Use of UAVs in extreme environments: UAV observations of the Antarctic atmosphere and surface during winter (Invited)

*Cassano, J J  (john.cassano@colorado.edu), University of Colorado, Boulder, CO, USA

Aerosonde unmanned aerial vehicles (UAVs) were used during the late Antarctic winter (September 2009) to observe the atmosphere and ocean / sea ice surface state in the vicinity of Terra Nova Bay, Antarctica. These flights were the first wintertime UAV flights ever made in the Antarctic, and were also the longest duration UAV flights made to date in the Antarctic, with a maximum flight time of over 17 hours. A total of 130 flight hours were flown during September 2009, with a total of 8 science flights to Terra Nova Bay. The flights took place at the end of the Antarctic winter, in an environment characterized by strong katabatic winds in excess of hurricane strength. Atmospheric and surface observations acquired with the UAV will be presented. The advantages of using UAVs in extreme environments as well as the logistical challenges of operating UAVs in the Antarctic winter will also be presented.

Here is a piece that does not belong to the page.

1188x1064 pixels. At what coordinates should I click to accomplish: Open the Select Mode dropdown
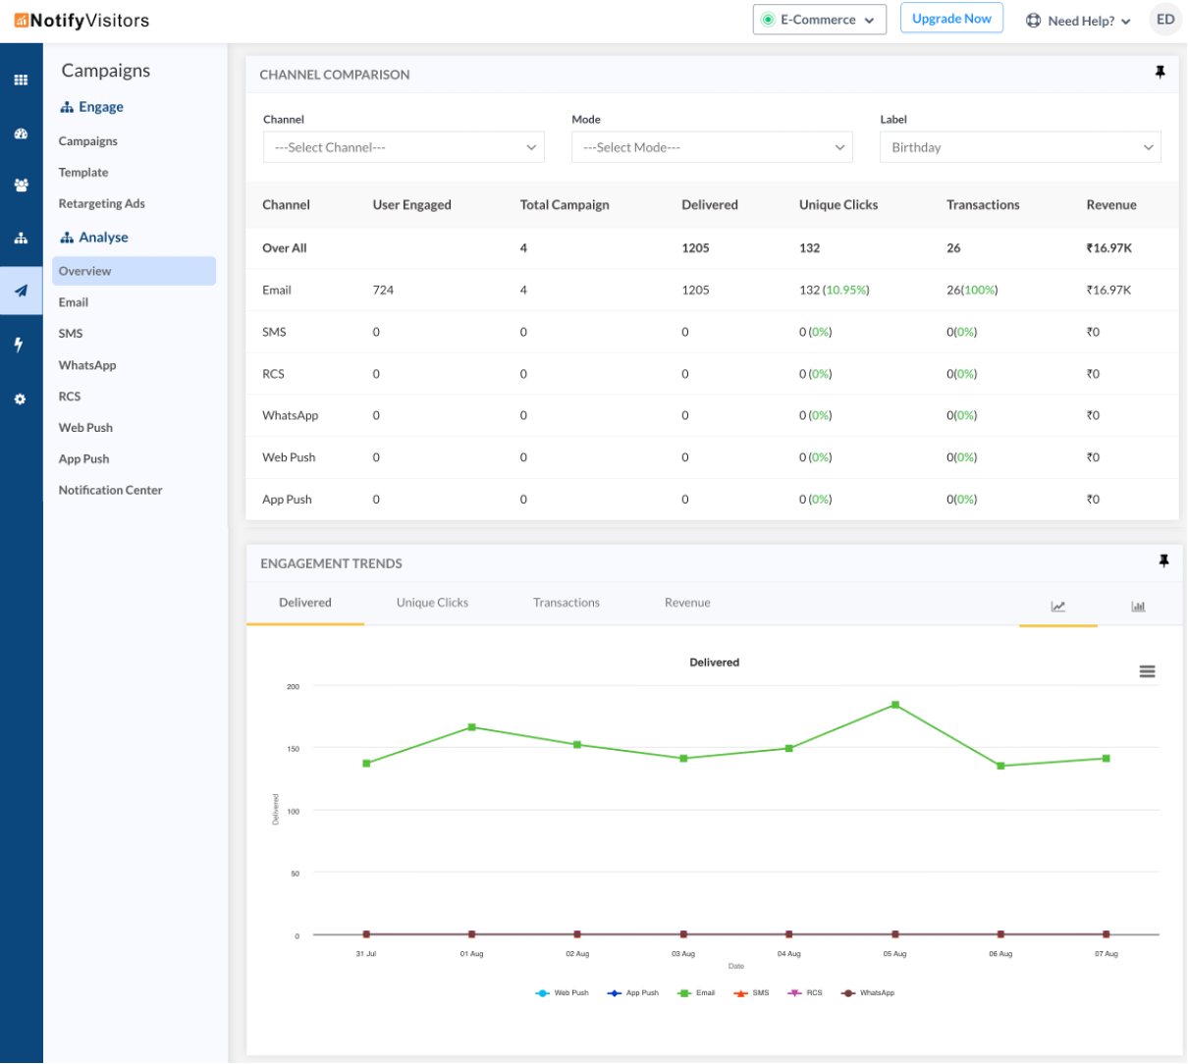[712, 147]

Aerosonde UAV being launched from a pickup truck at Pegasus white ice runway, Antarctica.

NH11C-08

Temporal and spatial variability, and extreme events of the Great Lakes ice cover: Impacts of ENSO and AO (Invited)

*Wang, J   (jia.wang@noaa.gov), NOAA Great Lakes Environmental Research Laboratory, Ann Arbor, MI, USA
Bai, X   (Xuezhi.Bai@noaa.gov), NOAA Great Lakes Environmental Research Laboratory, Ann Arbor, MI, USA
Clites, A   (anne.clites@noaa.gov), NOAA Great Lakes Environmental Research Laboratory, Ann Arbor, MI, USA
Leshkevich, G   (george.leshkevich@noaa.gov), NOAA Great Lakes Environmental Research Laboratory, Ann Arbor, MI, USA
Colton, M C  (marie.colton@noaa.gov), NOAA Great Lakes Environmental Research Laboratory, Ann Arbor, MI, USA
Lofgren, B M  (Brent.Lofgren@noaa.gov), NOAA Great Lakes Environmental Research Laboratory, Ann Arbor, MI, USA

Seasonal and interannual variability of lake ice cover in the Great Lakes is investigated using historical and satellite measurements for the period 1973-2010. After climatology of the seasonal cycle is derived for lake ice season, large anomalous interannual variability is found in response to atmospheric teleconnection patterns. Nevertheless, spatial variability of ice cover in the five Great Lakes shows regional differences and characteristics. A principal-component or EOF (empirical orthogonal function) analysis is applied to lake ice anomalies to derive major spatial and temporal patterns, which can be explained by major atmospheric variability controlled by well-known climate patterns: Arctic Oscillation (AO) and ENSO (El Nino and Southern Oscillation). Thus, a normalized ice anomaly index is derived by combined five Great Lakes ice normalized by its individual standard deviation, which can be used to be regressed atmospheric forcing field. Lake ice reduction rate over the last three decades in each lake is estimated. Dynamic mechanisms controlling lake ice temporal and spatial variability are investigated in the context of regional climate changes. The extreme events such as 2008-09 and 2009-2010 ice seasons were used to demonstrate the role of ENSO and AO on ice variability in the Great Lakes.